#### Excerpted passage

85. Nothing New Under the Sun (also, “Seen
it all before;” "Surprise, surprise;" "Plus ça change, plus
c'est la même chose."): Fairly rare
in contemporary discourse, this deeply cynical fallacy, a corruption of the
argument from logos, falsely proposes that there is not and has never been any
real novelty in this world,. Any argument that there are truly “new” ideas or
phenomena is judged a priori to be
unworthy of serious discussion and dismissed with a jaded sigh and a wave of
the hand as "the same old same old."
E.g., “[Sigh!] Idiots! Don't you see that the current influx of refugees
from the Mideast is just the same old Muslim invasion of Christendom that’s
been going on for 1,400 years?” Or, “Libertarianism is nothing but re-warmed
anarchism, which, in turn, is nothing but the ancient Antinomian Heresy. Like I
told you before, there's nothing new under the sun!”
86. Olfactory Rhetoric (also, "The
Nose Knows"): A vicious, zoological-level fallacy of pathos in which
opponents are marginalized, dehumanized or hated primarily based on their
supposed odor, lack of personal cleanliness, imagined diseases or filth. E.

########
#### Source information

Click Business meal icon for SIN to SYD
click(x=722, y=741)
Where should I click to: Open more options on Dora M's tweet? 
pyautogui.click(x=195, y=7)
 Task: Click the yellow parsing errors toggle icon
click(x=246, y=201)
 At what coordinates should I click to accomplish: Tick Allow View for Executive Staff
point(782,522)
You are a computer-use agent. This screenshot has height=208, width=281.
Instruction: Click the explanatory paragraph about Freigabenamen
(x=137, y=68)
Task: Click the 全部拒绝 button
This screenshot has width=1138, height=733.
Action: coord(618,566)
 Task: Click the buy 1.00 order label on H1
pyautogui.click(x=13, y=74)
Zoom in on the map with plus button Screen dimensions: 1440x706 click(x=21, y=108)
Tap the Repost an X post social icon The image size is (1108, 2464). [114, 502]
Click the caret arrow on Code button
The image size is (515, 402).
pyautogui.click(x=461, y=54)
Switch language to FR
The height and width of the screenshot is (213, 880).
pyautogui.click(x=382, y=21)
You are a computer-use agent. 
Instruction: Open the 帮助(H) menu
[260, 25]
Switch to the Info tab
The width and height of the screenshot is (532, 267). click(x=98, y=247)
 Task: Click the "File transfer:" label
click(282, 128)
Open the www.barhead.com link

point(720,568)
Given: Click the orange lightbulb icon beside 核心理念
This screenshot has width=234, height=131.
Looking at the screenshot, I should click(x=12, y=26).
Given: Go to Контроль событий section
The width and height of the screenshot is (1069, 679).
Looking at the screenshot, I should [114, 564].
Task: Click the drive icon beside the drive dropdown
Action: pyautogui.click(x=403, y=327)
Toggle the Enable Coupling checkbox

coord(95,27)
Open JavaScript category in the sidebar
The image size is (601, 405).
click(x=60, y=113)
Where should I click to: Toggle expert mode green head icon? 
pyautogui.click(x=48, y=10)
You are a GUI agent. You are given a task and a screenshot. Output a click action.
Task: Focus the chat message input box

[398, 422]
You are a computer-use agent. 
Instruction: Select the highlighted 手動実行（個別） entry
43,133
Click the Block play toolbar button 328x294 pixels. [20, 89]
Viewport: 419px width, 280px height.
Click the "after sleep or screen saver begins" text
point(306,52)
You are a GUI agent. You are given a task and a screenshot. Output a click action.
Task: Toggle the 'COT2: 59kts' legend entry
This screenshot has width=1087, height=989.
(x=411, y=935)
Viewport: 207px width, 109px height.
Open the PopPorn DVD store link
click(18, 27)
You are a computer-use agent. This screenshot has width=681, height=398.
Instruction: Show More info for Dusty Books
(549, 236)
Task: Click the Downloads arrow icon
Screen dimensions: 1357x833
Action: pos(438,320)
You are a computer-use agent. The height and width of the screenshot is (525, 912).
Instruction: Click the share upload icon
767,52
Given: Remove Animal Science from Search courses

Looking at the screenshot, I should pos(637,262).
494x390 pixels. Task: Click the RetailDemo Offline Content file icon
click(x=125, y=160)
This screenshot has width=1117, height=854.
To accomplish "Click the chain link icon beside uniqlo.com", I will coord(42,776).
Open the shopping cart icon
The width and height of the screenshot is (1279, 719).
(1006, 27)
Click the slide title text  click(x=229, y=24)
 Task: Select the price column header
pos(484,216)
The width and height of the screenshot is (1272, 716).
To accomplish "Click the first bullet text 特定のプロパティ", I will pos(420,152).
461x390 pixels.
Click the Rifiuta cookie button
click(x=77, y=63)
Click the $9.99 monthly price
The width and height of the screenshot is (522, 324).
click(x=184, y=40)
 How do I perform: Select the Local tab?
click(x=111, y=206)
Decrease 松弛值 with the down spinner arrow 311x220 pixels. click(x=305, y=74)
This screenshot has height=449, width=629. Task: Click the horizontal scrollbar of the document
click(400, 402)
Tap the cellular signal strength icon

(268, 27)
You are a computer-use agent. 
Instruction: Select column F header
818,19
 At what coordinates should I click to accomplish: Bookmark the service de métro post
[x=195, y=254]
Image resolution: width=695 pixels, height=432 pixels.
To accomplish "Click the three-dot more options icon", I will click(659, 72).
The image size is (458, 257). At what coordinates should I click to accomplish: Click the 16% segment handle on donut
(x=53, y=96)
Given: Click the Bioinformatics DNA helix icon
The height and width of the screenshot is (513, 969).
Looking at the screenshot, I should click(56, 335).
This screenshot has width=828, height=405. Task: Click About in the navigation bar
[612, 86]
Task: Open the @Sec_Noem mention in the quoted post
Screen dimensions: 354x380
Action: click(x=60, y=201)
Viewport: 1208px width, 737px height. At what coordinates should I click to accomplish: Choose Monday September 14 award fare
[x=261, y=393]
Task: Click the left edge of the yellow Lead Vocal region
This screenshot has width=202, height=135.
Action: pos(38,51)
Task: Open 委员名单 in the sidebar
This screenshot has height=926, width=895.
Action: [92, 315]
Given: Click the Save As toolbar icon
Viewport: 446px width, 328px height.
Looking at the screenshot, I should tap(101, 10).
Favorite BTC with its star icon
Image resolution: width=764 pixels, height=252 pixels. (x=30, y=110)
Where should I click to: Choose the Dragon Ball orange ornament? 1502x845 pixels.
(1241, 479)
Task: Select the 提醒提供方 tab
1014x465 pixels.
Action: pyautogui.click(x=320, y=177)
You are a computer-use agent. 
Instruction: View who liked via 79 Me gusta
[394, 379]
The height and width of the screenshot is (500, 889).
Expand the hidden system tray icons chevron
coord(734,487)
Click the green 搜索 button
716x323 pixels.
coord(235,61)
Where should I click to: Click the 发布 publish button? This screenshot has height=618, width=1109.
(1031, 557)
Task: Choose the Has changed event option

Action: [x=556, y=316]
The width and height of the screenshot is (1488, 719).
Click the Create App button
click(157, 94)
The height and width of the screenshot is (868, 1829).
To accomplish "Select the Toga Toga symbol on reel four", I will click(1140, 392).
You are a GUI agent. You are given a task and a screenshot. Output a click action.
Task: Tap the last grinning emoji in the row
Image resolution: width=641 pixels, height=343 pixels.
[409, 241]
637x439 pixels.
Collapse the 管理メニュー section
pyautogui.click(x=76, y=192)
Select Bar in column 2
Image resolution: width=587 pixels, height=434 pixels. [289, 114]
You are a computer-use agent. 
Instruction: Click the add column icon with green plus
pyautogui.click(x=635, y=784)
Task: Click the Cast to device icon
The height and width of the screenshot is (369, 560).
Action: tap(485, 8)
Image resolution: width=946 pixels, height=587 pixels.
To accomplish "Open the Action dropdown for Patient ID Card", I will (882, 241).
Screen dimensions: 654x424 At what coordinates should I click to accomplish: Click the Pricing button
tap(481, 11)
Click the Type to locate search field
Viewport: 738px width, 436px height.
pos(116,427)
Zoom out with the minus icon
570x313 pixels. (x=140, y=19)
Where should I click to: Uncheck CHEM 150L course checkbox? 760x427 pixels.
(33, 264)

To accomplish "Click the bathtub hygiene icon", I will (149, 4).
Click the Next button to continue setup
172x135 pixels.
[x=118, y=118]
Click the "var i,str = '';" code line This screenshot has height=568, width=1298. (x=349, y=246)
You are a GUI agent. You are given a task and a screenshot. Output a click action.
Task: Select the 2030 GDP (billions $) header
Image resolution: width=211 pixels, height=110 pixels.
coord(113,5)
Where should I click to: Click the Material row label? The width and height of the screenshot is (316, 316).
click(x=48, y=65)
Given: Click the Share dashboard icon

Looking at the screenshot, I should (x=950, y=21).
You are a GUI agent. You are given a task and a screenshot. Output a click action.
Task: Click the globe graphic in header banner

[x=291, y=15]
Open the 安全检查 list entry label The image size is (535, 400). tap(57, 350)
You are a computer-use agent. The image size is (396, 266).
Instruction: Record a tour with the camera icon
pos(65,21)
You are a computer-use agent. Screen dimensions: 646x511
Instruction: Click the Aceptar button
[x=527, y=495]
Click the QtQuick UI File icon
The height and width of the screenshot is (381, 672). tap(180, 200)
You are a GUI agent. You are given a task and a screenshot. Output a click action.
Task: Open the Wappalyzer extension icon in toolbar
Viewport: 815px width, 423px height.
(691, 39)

########

> Exercise set
a – In the fallacy list, what makes "Nothing New Under the Sun" a fallacy, and how does it treat claims of novelty?
b – Repeat everything in the fallacy list from "86. Olfactory Rhetoric" down to "or filth. E.".

> Exercise solutions
a – It is a corruption of the argument from logos that falsely proposes there is not, and never has been, any real novelty in the world. Because of this, any argument that truly "new" ideas or phenomena exist is judged in advance to be unworthy of serious discussion. Such arguments are dismissed with a jaded sigh as "the same old same old."

b –
86. Olfactory Rhetoric (also, "The
Nose Knows"): A vicious, zoological-level fallacy of pathos in which
opponents are marginalized, dehumanized or hated primarily based on their
supposed odor, lack of personal cleanliness, imagined diseases or filth. E.